= Matam Junction =

Israeli highway infrastructure

MATAM Junction - צומת מת"מ is a major transportation junction located at the southern entrance to Haifa, in the Matam park area, near Tirat Carmel. The junction is situated at the intersection of Highway 2 (the Coastal Highway) and Highway 4, adjacent to MATAM Hi-Tech Park one of the most important industrial and technological centers in Israel, home to many international and local companies such as Intel, Microsoft, Google, Amazon, and Elbit Systems. The location also serves as a hub for public transportation and demonstrations.

In 2025, a plan was proposed to change the nature of the junction from a mixed-traffic intersection (serving public transport, private vehicles, and pedestrians) to grade-separated bridges dedicated to private vehicle traffic. This plan was harshly criticized by transportation researchers at the Technion due to its potential harm to the regional economy, future residents of the MATAM complex and Tirat Carmel area. In addition, the researchers noted that the move would harm pedestrians, public transport users, and the potential for the area to develop into an urban hub.

== Public Use ==
The junction is accessible via diverse public transportation options, including urban and intercity bus lines. The Haifa Hof HaCarmel train station is located within a short walking distance from the junction, and Metronit lines and other bus routes provide convenient access to the MATAM Park area.

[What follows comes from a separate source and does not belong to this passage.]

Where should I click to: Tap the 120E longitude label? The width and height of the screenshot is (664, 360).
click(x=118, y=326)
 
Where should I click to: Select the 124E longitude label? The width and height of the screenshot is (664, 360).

MATAM Junction has served as a focal point for protests and public demonstrations, including demonstrations related to the judicial reform in Israel. During these demonstrations, traffic at the junction was intermittently blocked, causing disruptions in the area.

== Urban and Future Planning ==
Approximately 14,000 housing units are planned to be built in the area, in addition to 12,000 units in Tirat Carmel. In 2025, a plan was announced to replace MATAM Junction, which currently serves mixed traffic of public transport, private vehicles, and pedestrians, with grade-separated bridges dedicated to private vehicle traffic.

Following the announcement, the Transportation Research Laboratory at the Technion strongly criticized the move, stating that "this is a dangerous measure that could severely damage urban development and the transportation vision of the Haifa Metropolitan Area." The researchers also noted that the proposed design is based on outdated transportation planning models and ignores the needs of the city, pedestrians, and cyclists. They further argued that the plan would harm future residents of the neighborhood by increasing dependence on private vehicles and preventing the transformation of the MATAM area into a "vibrant urban hub." According to the article, this plan constitutes a blow to Israel's 2050 goals, which call for the construction of dense, diverse, and accessible cities in response to the country's population growth. The researchers stated that implementing the plan could lead to increased air pollution and cause social and economic harm to the Haifa Metropolitan Area.